■ **Records supplied**
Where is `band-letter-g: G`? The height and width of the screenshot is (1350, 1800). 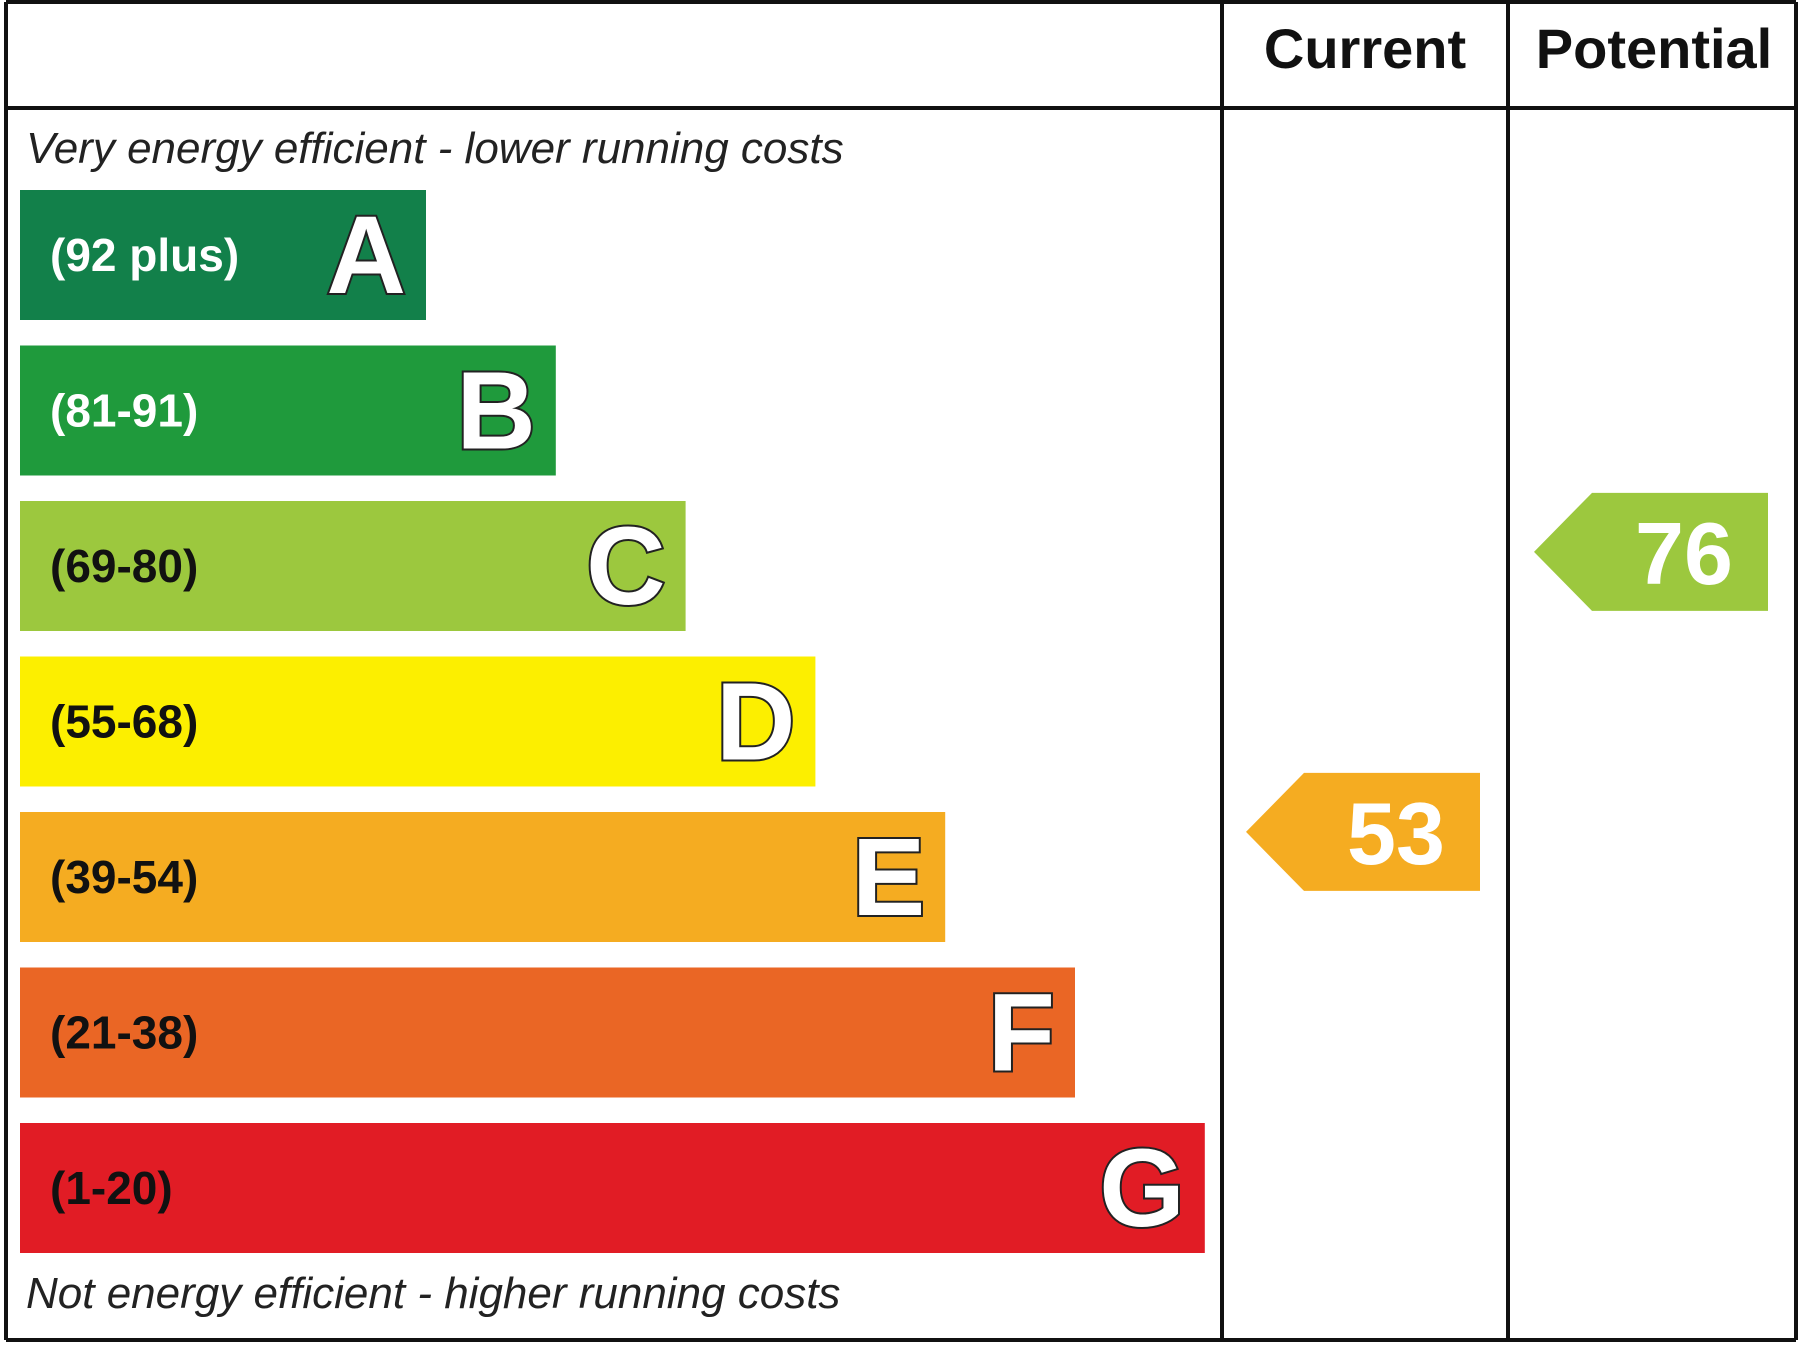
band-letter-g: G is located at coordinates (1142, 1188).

...

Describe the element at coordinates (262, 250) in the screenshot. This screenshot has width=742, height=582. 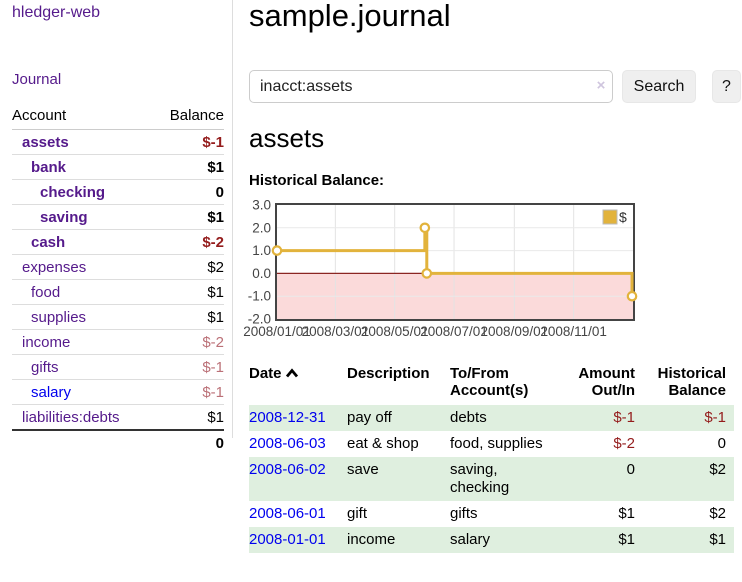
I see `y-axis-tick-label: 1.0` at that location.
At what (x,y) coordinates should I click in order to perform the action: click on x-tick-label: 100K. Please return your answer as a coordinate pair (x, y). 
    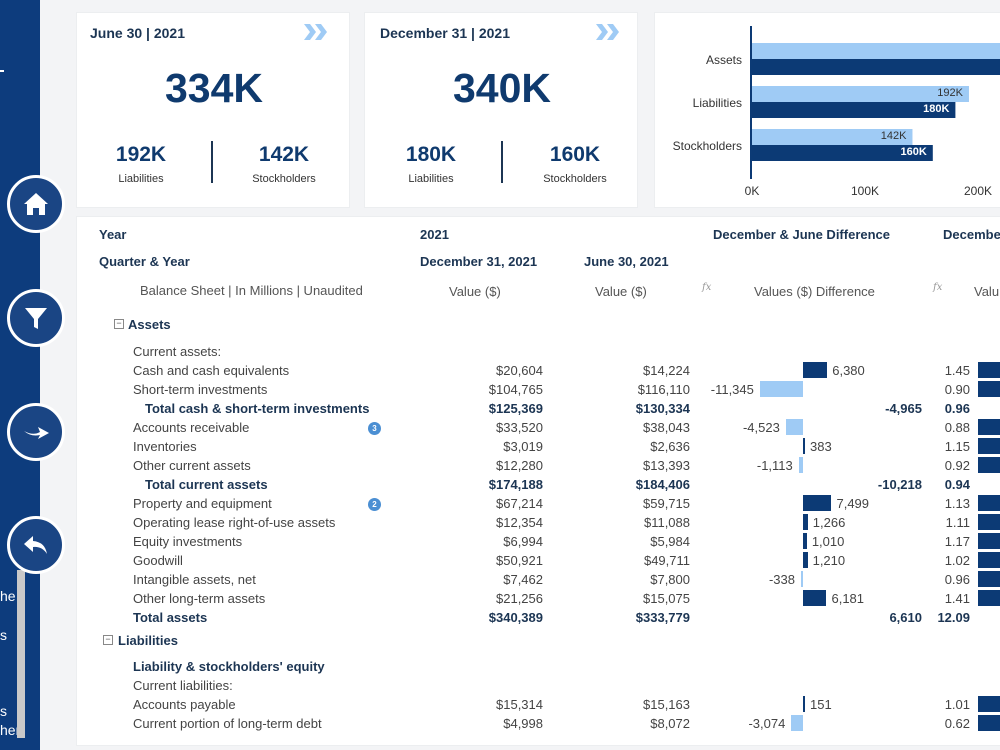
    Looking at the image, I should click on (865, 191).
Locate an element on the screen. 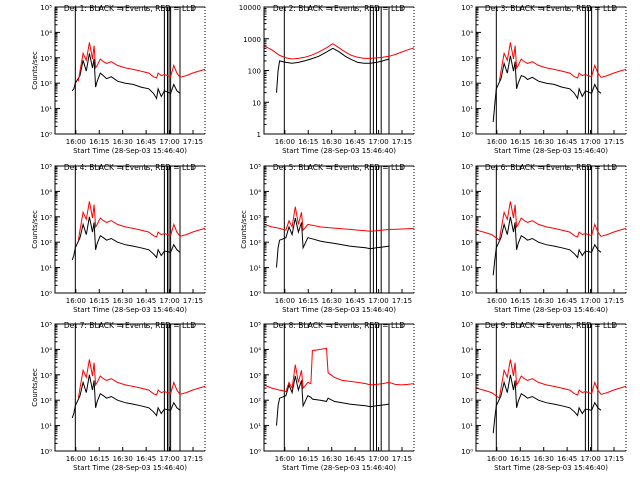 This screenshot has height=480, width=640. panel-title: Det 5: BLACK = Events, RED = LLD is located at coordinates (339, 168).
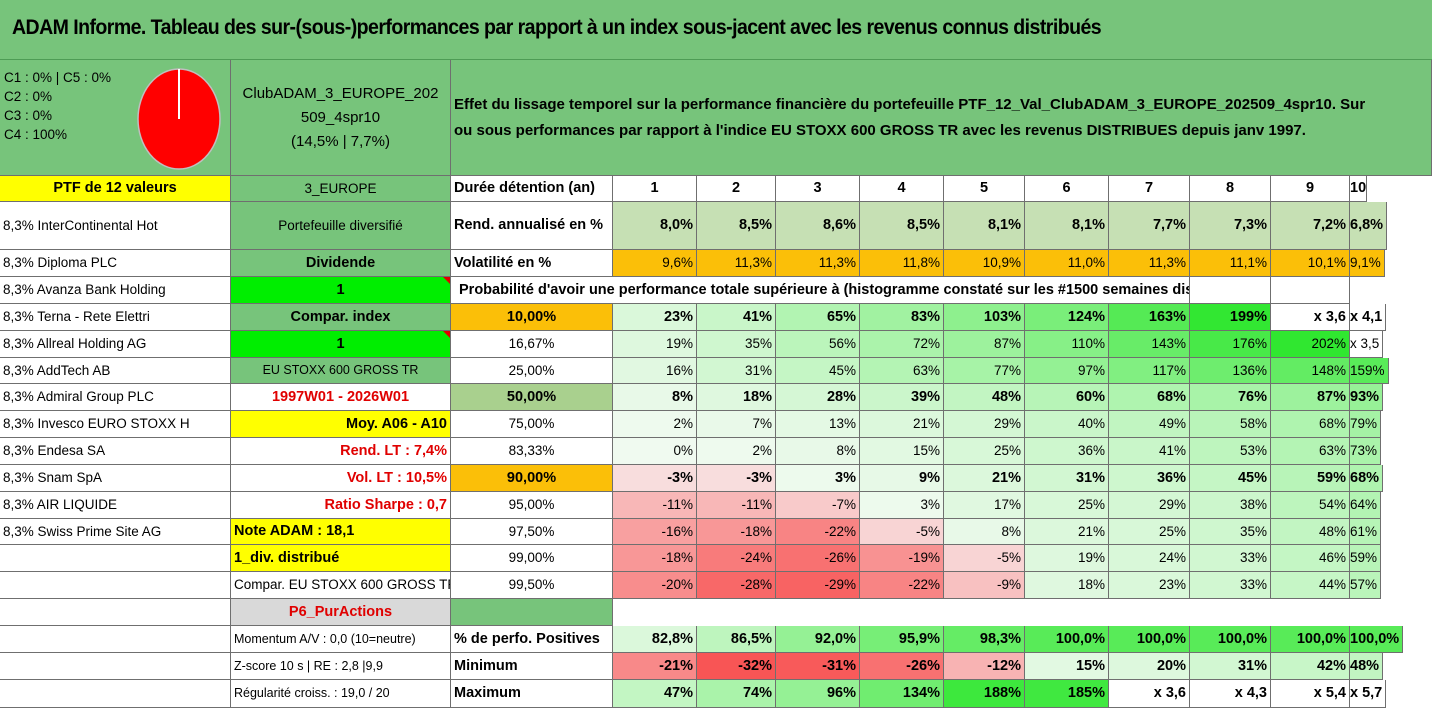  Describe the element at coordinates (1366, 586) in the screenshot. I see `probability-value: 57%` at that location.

■ **Work item**
Rewrite the lines starting at the one that contains "is (1350, 1800)." and ending at the one that contains "band-letter-g: G is", replacing "screenshot" with "image" and leaving everything else unchanged. Omit the pictures from your answer.

■ **Your solution**
Where is `band-letter-g: G`? The height and width of the image is (1350, 1800). 
band-letter-g: G is located at coordinates (1142, 1188).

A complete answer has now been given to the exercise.